Fin 2020, la dette mondiale a atteint 281 mille milliards de dollars US, un record dû à la pandémie du Covid-19, selon l’Institut de Finance International (IIF), basé à Washington. En 2020, la dette publique a atteint un niveau historique en représentant près de 355 % du PIB mondial (soit une augmentation de 35 points de pourcentage par apport à 2019) – notamment en raison des vastes plans d’aides destinés à relancer l’économie. Cette hausse de la dette mondiale est supérieure à celle observée durant la crise financière de 2008-2009, avec peu de signes de stabilisation à court terme. Selon l’institut IIF, la Chine fait partie des pays dont les dettes ont enregistré la plus forte hausse des ratios d’endettement hors banques – suivie par la Turquie, la Corée du Sud et les Émirats Arabes Unis. L’Afrique du Sud et l’Inde ont également enregistré les plus fortes hausses, uniquement en termes de ratio de la dette publique sur PIB. Pékin s’est concentré sur les dépenses publiques d’infrastructures afin de relancer son économie, un choix qui a conduit de nombreux gouvernements locaux à emprunter.
Afin de résister à la pandémie, les gouvernements, les entreprises et les ménages ont accumulé 24 mille milliards de dollars US de dette courant 2020. Les programmes de relance budgétaire, les plans de sauvetage, les aides à l’emploi et les aides sociales ont entraîné de lourdes charges à l’échelle mondiale. Selon les analystes, cette tendance devrait se poursuivre cette année. Avec des intérêts bas (voire négatifs) et des taux de croissance économique supérieurs aux coûts de financement, toutefois, les emprunts des gouvernements sont considérés comme avantageux à ce jour.

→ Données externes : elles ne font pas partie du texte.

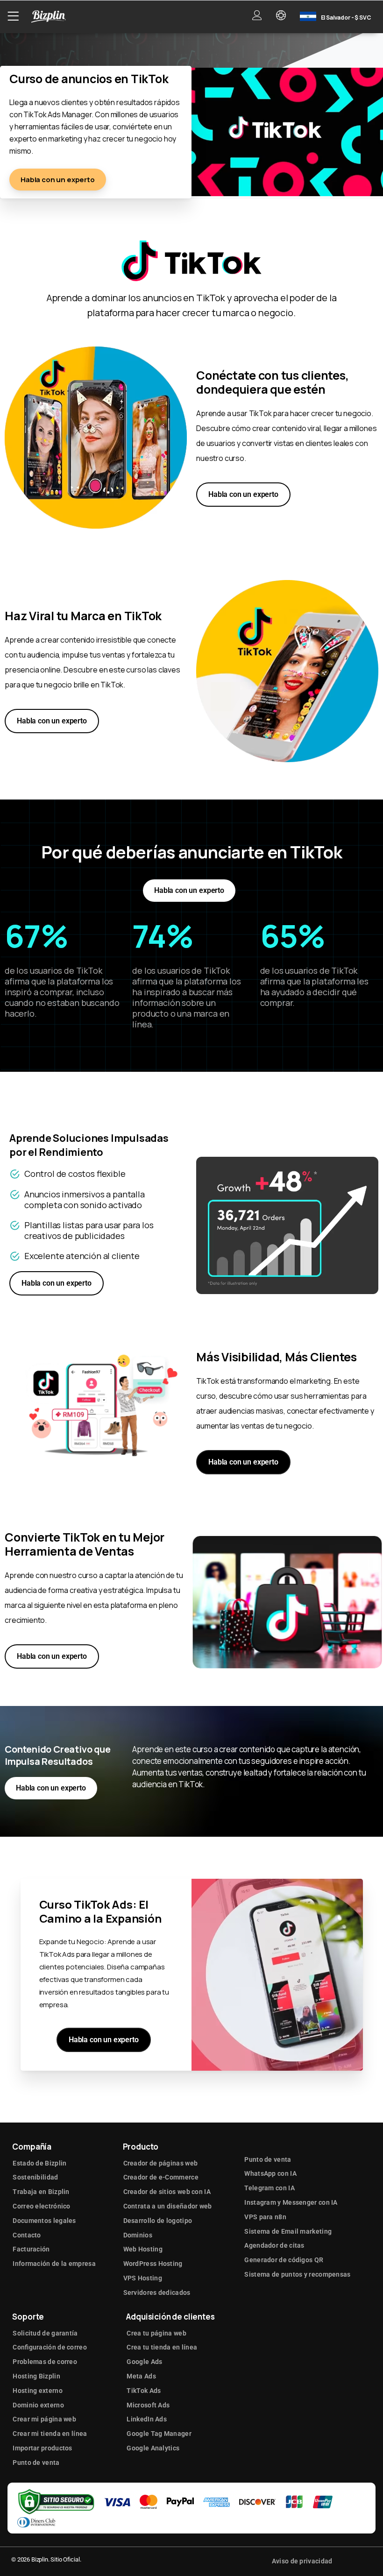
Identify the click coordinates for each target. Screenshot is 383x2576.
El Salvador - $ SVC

Selon les prédictions de l’IIF, les déficits budgétaires des gouvernements devraient encore augmenter de 10 mille milliards de dollars US courant 2021. Pour les dirigeants mondiaux, aujourd’hui, la prochaine étape est de trouver le moyen de sortir de la crise. Le fait de couper les plans de relance trop rapidement pourrait conduire à des faillites en série, et le fait de prolonger la situation pourrait provoquer des dettes insurmontables, ce qui rendrait les budgets gouvernementaux ingérables.
(Avec Asianews, Hong-Kong)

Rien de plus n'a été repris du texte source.